_Problem to work on_. Reproduce the entries starting with the line that contains "The image size is (1000, 792)." and going on through the end of the entries, swapping "GUI agent" for "desktop assistant" and leaving everything else unchanged.

_Material shown_.
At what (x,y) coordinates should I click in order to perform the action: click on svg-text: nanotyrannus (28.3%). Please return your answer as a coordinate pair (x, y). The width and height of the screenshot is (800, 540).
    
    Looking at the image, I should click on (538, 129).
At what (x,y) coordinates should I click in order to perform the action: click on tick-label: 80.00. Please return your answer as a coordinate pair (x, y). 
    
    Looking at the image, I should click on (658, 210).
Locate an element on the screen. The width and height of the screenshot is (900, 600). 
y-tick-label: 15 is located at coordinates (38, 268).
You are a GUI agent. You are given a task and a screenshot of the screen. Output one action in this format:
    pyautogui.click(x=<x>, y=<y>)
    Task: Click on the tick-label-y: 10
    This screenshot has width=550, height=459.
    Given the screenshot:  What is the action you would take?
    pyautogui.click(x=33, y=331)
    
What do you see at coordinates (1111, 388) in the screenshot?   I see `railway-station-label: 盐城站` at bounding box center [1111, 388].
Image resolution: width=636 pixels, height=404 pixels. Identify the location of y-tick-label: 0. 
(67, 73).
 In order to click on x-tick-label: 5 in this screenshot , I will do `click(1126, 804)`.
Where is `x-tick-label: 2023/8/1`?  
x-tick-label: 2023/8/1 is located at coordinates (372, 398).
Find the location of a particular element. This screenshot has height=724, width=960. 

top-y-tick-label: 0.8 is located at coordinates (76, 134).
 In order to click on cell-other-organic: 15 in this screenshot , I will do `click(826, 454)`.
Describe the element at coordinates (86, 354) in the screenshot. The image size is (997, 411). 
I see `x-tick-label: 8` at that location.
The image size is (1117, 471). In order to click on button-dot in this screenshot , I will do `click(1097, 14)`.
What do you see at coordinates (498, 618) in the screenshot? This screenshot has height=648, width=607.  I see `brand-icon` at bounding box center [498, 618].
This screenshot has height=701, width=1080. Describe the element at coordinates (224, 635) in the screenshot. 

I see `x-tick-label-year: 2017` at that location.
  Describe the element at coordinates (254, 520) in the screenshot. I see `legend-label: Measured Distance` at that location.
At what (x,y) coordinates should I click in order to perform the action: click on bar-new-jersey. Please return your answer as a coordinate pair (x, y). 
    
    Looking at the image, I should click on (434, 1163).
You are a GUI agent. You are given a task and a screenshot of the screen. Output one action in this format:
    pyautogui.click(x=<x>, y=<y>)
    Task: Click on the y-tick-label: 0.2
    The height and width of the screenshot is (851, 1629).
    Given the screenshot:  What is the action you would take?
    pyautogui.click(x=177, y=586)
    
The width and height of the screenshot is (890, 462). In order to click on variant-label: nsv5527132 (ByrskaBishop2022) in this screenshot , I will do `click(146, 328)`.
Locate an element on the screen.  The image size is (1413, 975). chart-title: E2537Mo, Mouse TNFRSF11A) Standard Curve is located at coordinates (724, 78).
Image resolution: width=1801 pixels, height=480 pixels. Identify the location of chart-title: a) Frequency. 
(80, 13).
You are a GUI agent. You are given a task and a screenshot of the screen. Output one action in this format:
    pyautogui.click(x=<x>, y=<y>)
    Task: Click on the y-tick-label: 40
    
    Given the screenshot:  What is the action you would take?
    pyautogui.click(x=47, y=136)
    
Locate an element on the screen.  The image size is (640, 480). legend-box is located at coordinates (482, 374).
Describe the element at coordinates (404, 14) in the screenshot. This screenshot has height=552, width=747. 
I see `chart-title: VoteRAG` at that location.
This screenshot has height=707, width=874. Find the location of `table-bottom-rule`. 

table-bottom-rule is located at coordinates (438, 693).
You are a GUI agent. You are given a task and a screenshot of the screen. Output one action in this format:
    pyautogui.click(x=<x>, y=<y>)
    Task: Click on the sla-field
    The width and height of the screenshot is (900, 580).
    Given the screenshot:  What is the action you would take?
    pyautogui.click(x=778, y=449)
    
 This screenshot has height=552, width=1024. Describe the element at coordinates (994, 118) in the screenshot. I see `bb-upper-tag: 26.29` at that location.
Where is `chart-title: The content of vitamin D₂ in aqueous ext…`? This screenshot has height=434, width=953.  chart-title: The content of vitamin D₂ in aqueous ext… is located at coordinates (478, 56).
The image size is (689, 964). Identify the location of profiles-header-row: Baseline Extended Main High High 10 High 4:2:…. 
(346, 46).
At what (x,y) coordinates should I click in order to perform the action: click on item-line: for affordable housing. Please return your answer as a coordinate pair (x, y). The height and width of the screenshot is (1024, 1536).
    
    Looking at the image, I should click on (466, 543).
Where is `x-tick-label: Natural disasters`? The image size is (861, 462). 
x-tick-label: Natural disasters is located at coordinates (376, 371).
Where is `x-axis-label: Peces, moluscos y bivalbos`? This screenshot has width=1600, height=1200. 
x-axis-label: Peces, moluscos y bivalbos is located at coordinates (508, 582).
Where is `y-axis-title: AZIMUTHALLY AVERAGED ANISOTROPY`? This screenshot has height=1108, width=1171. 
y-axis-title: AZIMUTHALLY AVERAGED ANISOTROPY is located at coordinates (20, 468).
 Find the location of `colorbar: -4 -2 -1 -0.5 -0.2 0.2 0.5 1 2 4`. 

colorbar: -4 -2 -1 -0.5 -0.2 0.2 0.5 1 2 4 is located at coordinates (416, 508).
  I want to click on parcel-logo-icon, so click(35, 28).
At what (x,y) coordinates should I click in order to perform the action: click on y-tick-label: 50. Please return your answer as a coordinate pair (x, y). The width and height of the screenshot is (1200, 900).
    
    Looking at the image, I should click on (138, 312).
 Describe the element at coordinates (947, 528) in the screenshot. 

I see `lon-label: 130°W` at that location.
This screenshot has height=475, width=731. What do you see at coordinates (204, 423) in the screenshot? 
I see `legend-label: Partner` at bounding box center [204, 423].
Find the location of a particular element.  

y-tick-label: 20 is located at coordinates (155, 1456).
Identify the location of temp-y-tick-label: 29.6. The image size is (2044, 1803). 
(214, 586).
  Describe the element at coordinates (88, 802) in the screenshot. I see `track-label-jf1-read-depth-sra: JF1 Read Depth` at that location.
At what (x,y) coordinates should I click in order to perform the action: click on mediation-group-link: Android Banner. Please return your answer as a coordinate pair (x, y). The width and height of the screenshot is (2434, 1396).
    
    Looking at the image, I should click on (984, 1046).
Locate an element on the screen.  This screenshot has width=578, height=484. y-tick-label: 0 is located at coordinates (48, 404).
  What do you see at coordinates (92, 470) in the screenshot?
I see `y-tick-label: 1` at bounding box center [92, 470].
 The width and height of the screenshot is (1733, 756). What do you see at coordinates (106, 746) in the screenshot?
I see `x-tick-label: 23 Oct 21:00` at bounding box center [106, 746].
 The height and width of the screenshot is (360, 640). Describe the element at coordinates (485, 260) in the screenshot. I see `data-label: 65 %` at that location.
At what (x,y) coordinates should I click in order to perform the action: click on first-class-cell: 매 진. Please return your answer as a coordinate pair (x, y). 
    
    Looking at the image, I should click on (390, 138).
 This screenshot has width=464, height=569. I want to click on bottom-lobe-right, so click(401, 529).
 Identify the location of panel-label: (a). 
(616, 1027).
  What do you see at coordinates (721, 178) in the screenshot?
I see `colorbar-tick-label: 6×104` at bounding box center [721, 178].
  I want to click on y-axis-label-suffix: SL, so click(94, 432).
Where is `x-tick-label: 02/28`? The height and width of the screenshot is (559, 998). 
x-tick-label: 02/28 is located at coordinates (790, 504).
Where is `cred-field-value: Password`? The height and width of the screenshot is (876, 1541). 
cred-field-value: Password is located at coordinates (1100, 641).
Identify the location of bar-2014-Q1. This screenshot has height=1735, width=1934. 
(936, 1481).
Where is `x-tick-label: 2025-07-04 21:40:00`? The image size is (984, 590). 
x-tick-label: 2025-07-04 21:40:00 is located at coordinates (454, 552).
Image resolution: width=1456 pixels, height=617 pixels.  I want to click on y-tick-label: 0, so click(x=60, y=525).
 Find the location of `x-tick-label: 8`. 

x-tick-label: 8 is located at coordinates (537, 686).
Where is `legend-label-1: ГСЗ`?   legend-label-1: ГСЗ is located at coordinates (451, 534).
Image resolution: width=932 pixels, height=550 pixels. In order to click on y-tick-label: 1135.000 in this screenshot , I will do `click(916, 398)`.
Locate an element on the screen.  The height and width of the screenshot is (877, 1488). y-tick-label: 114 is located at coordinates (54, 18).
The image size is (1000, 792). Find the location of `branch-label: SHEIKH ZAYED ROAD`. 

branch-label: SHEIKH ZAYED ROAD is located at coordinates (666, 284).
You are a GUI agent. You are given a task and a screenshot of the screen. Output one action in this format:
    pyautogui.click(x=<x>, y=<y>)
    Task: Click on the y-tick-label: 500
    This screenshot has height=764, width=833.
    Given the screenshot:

_Expected answer_.
The image size is (1000, 792). Find the location of `branch-label: SHEIKH ZAYED ROAD`. 

branch-label: SHEIKH ZAYED ROAD is located at coordinates (666, 284).
You are a desktop assistant. You are given a task and a screenshot of the screen. Output one action in this format:
    pyautogui.click(x=<x>, y=<y>)
    Task: Click on the y-tick-label: 500
    This screenshot has height=764, width=833.
    Given the screenshot:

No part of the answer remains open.